The κ/λ ratio is the most important parameter when distinguishing monoclonal from polyclonal increases in sFLCs. Polyclonal increases result from increased synthesis or decreased renal clearance of normal FLCs (Chapter 20-21). These two processes increase both κ and λ concentrations equally, thereby maintaining a fairly constant κ/λ ratio. In patients with renal failure, the half-life of both FLCs is prolonged from a few hours to several days, so concentrations increase 20-fold or more. However, κ/λ ratios remain within fairly narrow limits. In contrast, in monoclonal gammopathies, only one of the FLC concentrations increases. Thus, κ/λ ratios distinguish monoclonal from polyclonal diseases.

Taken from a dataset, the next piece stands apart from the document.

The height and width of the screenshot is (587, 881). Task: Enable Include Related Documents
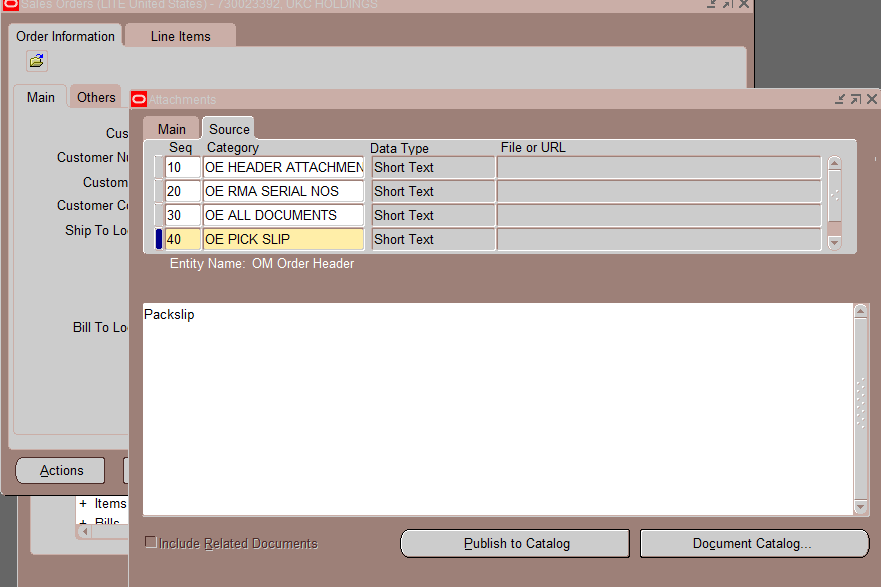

5.2. Normal ranges in children

Figure 5.2. κ and λ FLC concentrations in 282 normal sera. A: axis at the normal κ/λ ratio of 0.6. B: axis at a κ/λ ratio of 1.00.
Figure 5.3.Changes in sFLC during childhood. Modified from Sölling [15] to allow comparison with adult concentrations. (Reproduced with permission from Scand J Clin Invest)
Age, years κ FLC, mg/L λ FLC, mg/L FLC, κ/λ
20-29 6.3 12.4 0.49
30-39 7.2 13.6 0.55
40-49 7.5 12.8 0.58
50-59 6.4 11.3 0.59
60-69 6.9 11.8 0.70
70-79 8.0 11.9 0.65
80-90 9.1 15.1 0.64

Table 5.3. Median values for sFLCs and κ/λ ratios in different age groups.

Only one study of sFLCs in children has been reported. This was conducted by Sölling, [15] in 1977 (Figure 5.3), who noted that sFLC concentrations fall after birth and then increase with B cell development at six months. It is likely, therefore, that diseases such as agammaglobulaemia could be detected in the newborn from low sFLCs.

5.3. Variations in normal/reference ranges - hospital ranges

While decreasing renal function has little influence on κ/λ ratios, there is, nevertheless, a small but observable effect. As renal clearance falls the proportion of FLCs removed by other tissues increases (Chapter 3.4). Since this is by pinocytosis of serum, there is no distinction between κ and λ removal rates. Relative to λ, κ FLC molecules are therefore removed more slowly than by the kidneys and concentrations rise. Hence, κ/λ ratios increase with deteriorating renal function and are highest in complete renal failure (Chapter 20). The data in Table 5.3 show the higher κ/λ ratios in normal elderly individuals, who typically have reduced glomerular filtration. This has practical importance for identifying multiple myeloma (MM) patients in screening studies. Thus, by using the Katzmann FLC ratio range of 0.26–1.65, assay specificity for patients with MM is 93%. When the renal reference range of 0.37–3.1 is used, the assay specificity increases to 99% [16][17][18][19][20].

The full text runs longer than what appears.